§ What you will do:
Please retype exactly the lines from the one containing "At what coordinates should I click to accomplish: Open the lunar" through the end of the records, leaving out the pictures.
#### Input data ####
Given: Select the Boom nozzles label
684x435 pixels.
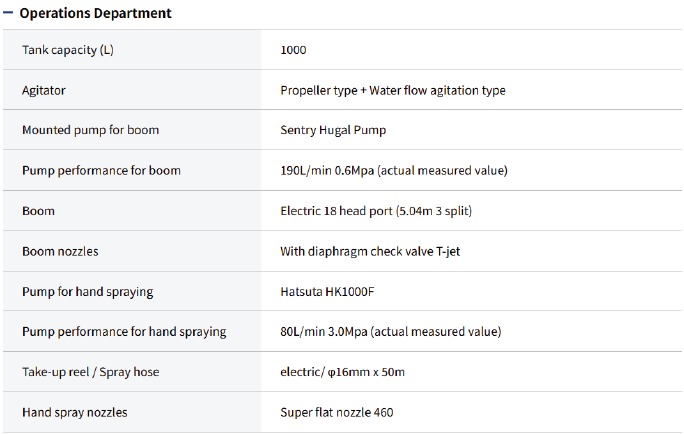Looking at the screenshot, I should point(60,251).
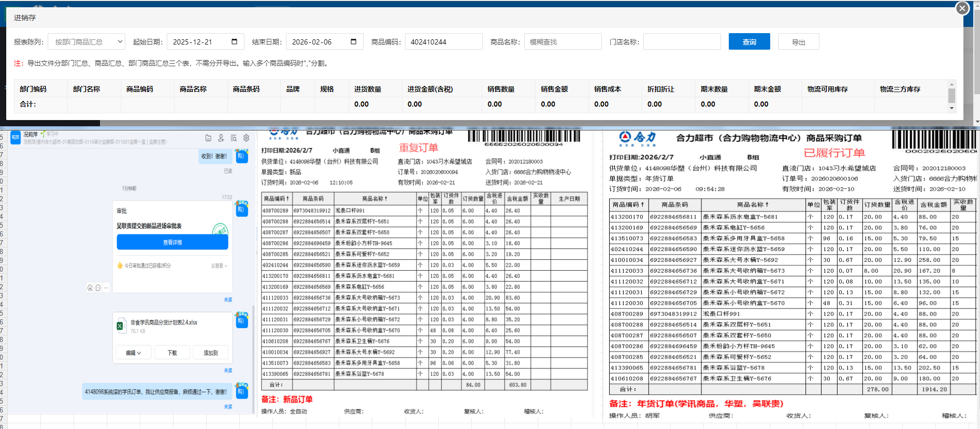Expand the 报表陈列 dropdown

point(120,42)
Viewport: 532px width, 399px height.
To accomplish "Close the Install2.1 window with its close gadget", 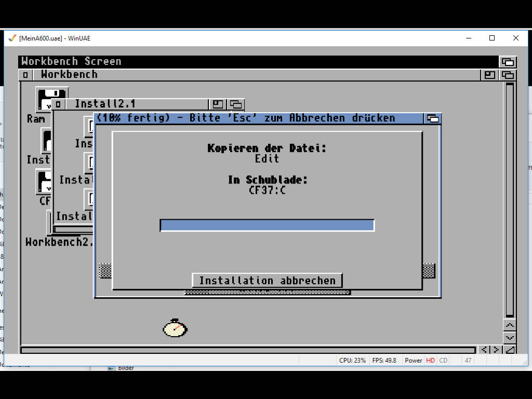I will (58, 104).
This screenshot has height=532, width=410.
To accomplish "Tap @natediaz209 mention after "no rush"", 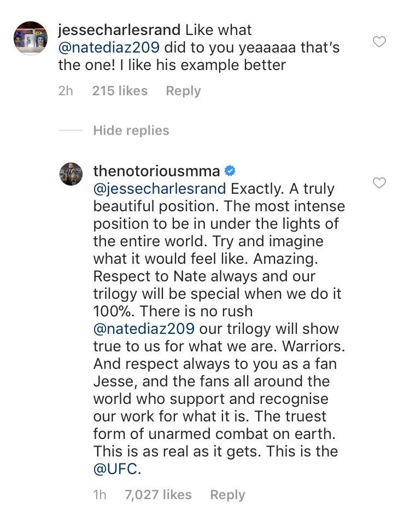I will 144,329.
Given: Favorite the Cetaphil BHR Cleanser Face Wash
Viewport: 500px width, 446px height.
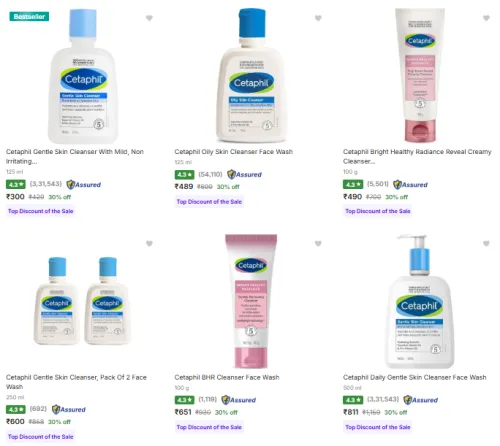Looking at the screenshot, I should 318,244.
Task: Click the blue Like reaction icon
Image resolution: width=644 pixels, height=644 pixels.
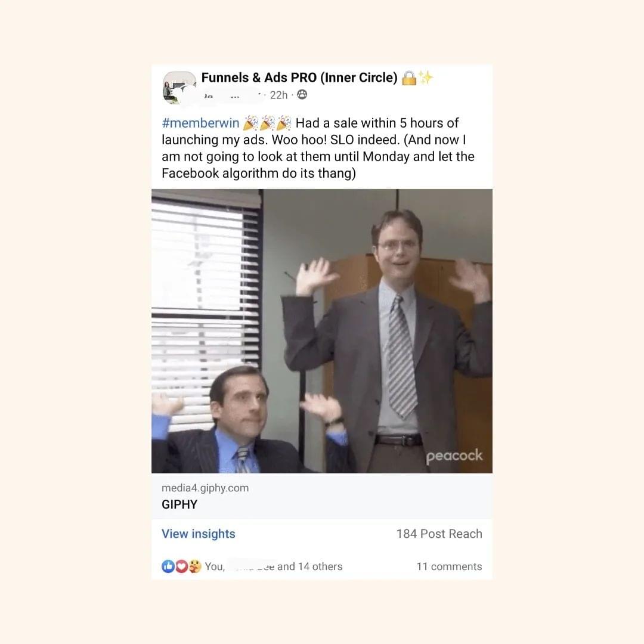Action: [x=168, y=566]
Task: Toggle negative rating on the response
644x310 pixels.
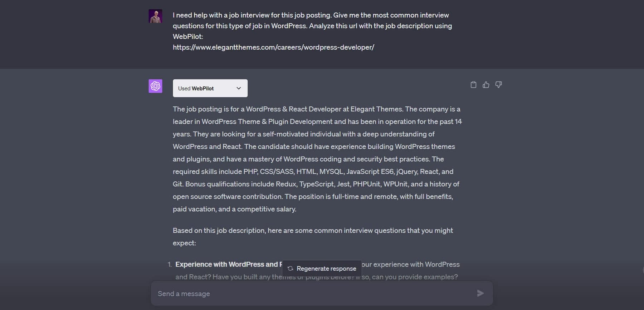Action: (498, 84)
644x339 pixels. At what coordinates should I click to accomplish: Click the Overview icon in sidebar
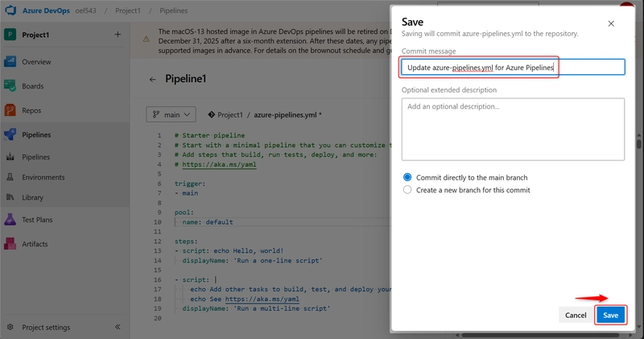tap(10, 62)
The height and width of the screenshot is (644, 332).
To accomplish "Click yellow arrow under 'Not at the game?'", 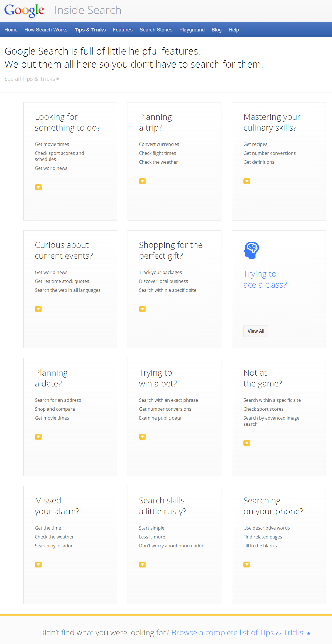I will point(247,443).
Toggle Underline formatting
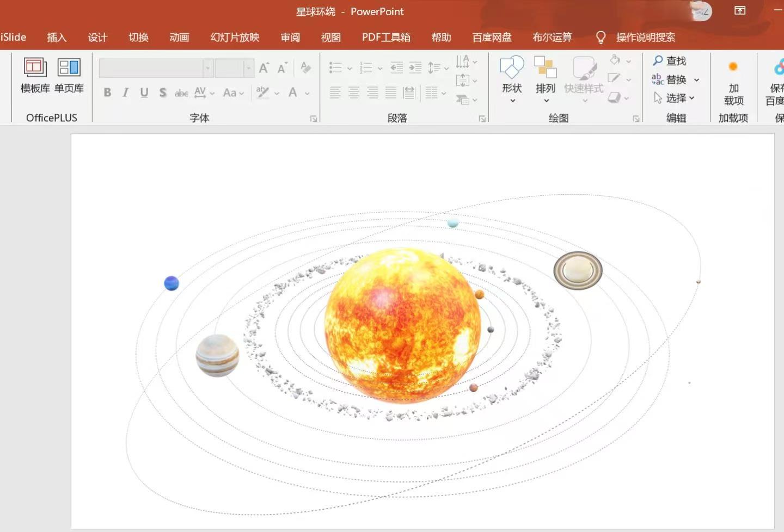Viewport: 784px width, 532px height. coord(144,92)
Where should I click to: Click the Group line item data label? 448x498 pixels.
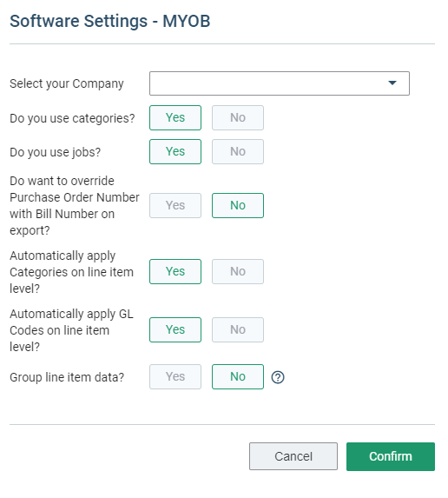click(67, 378)
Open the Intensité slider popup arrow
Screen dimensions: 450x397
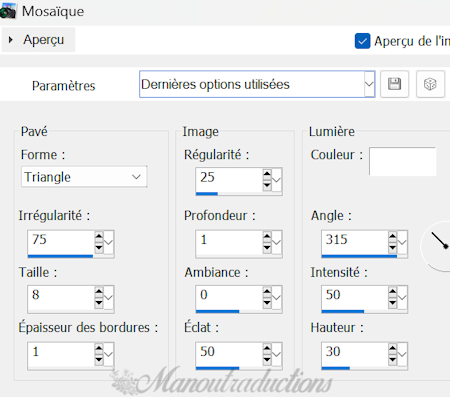(402, 297)
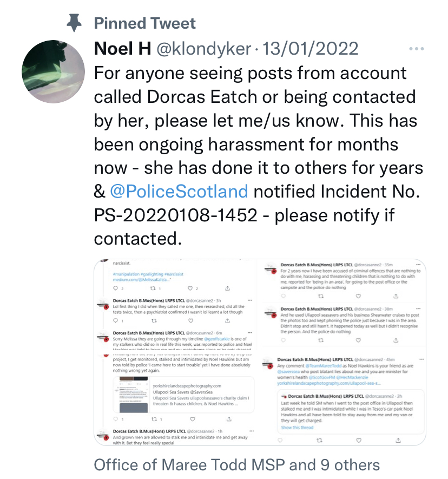
Task: Open the Noel H display name
Action: (122, 49)
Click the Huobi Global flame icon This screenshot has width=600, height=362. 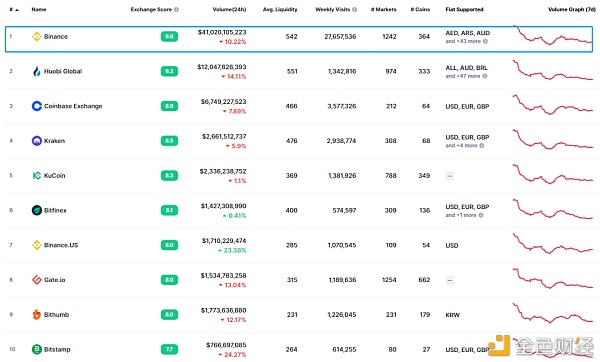[37, 71]
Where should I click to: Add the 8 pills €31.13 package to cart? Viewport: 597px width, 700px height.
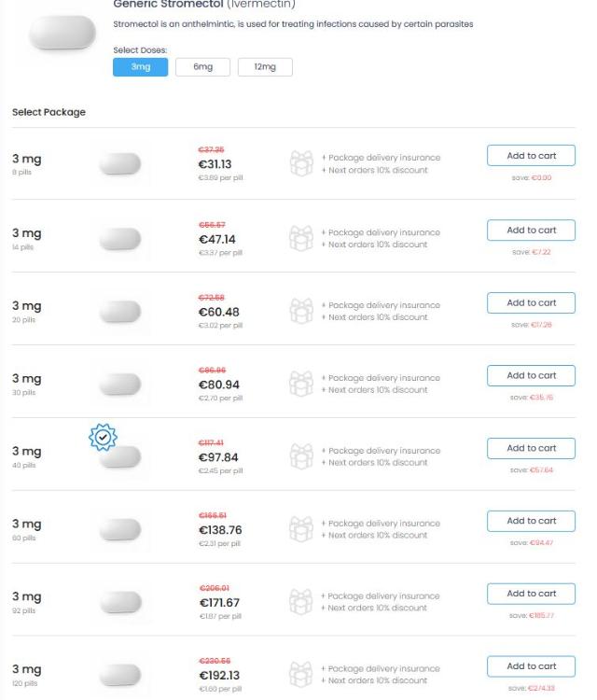[x=531, y=157]
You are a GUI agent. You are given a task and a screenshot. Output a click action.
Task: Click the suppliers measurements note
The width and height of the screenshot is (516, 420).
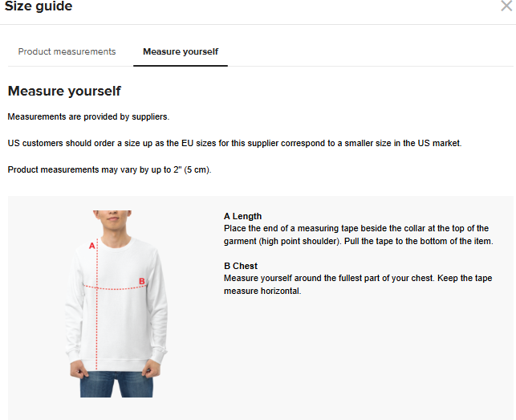(88, 117)
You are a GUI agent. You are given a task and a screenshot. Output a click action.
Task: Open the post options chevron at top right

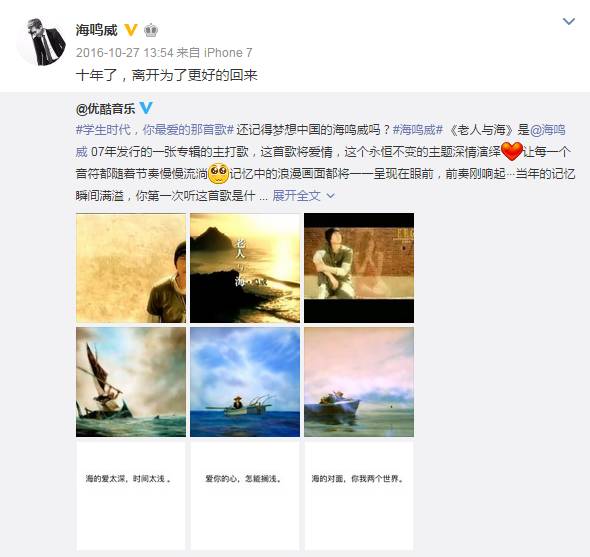click(569, 21)
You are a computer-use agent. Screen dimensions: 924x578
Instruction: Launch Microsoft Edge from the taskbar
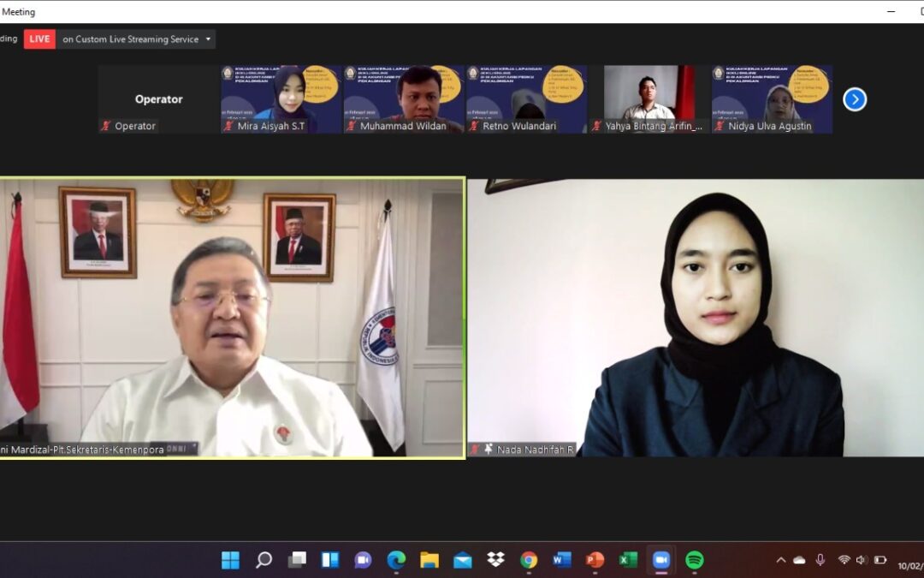[x=396, y=560]
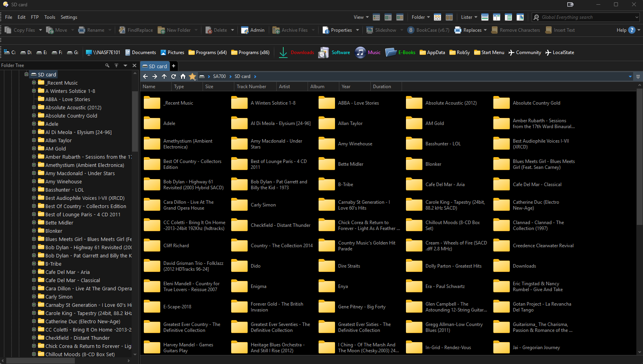Click the Home icon in navigation bar

click(x=183, y=76)
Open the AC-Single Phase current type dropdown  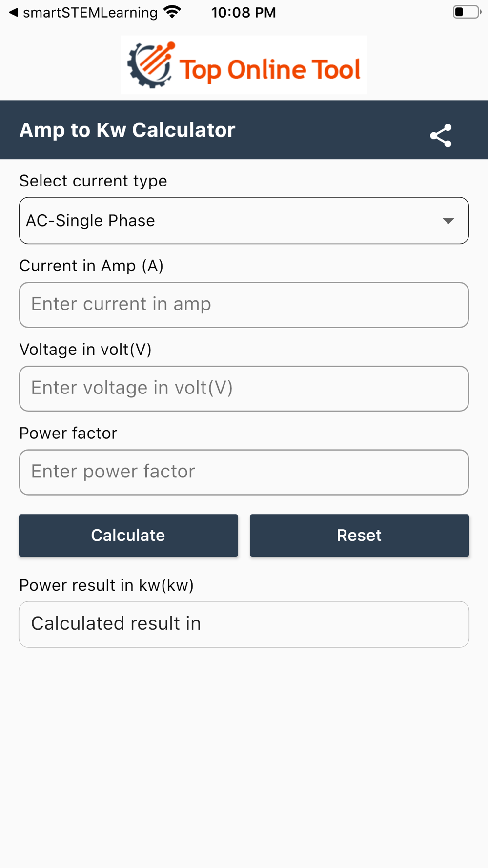point(244,221)
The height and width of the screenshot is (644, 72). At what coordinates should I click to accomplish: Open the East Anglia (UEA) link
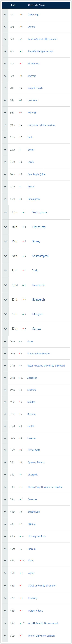pyautogui.click(x=37, y=174)
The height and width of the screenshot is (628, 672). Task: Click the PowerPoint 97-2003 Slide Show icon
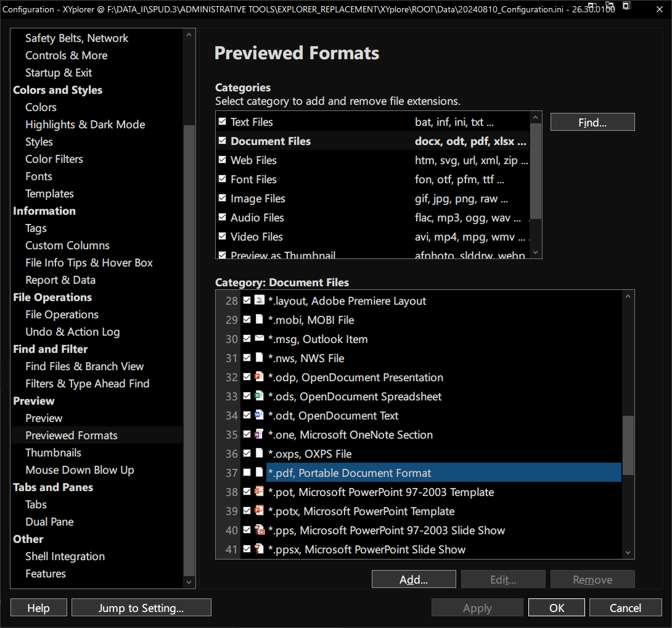tap(260, 530)
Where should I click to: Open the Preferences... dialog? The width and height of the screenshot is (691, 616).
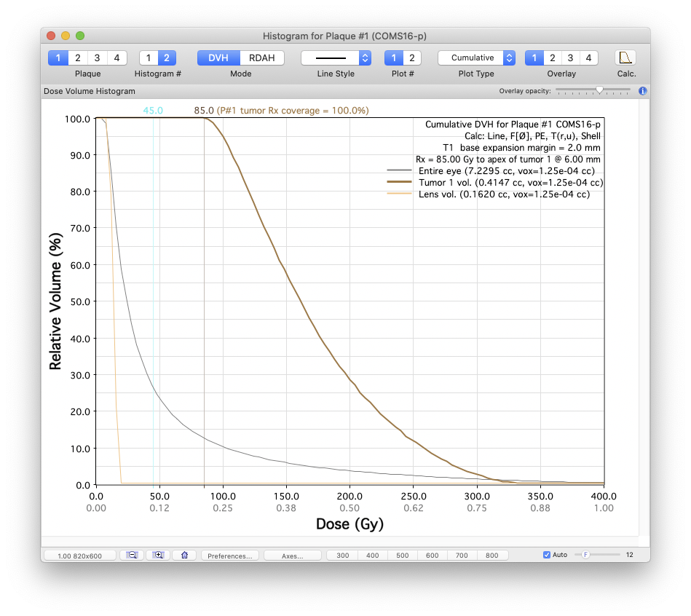(x=230, y=556)
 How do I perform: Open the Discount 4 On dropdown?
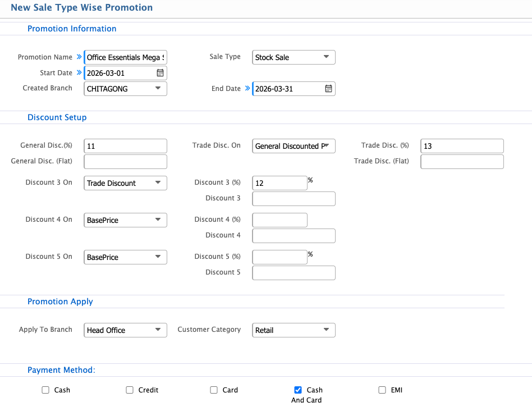(125, 220)
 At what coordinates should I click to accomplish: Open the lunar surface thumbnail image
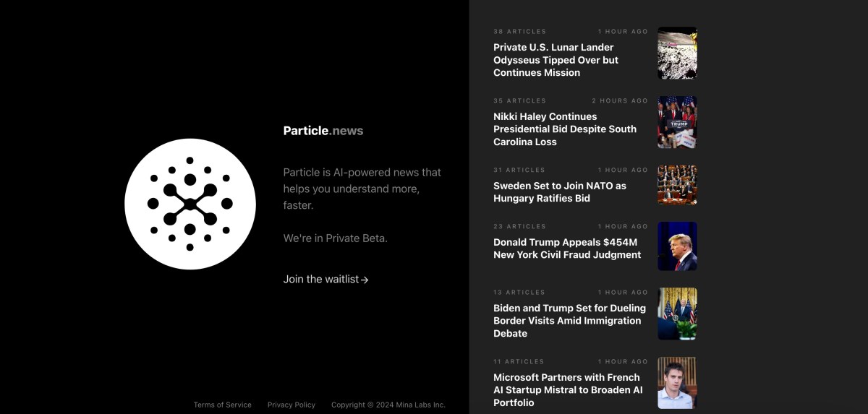(677, 53)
####
§ Problem solution:
 At what coordinates should I click to accomplish: Open the lunar surface thumbnail image
(677, 53)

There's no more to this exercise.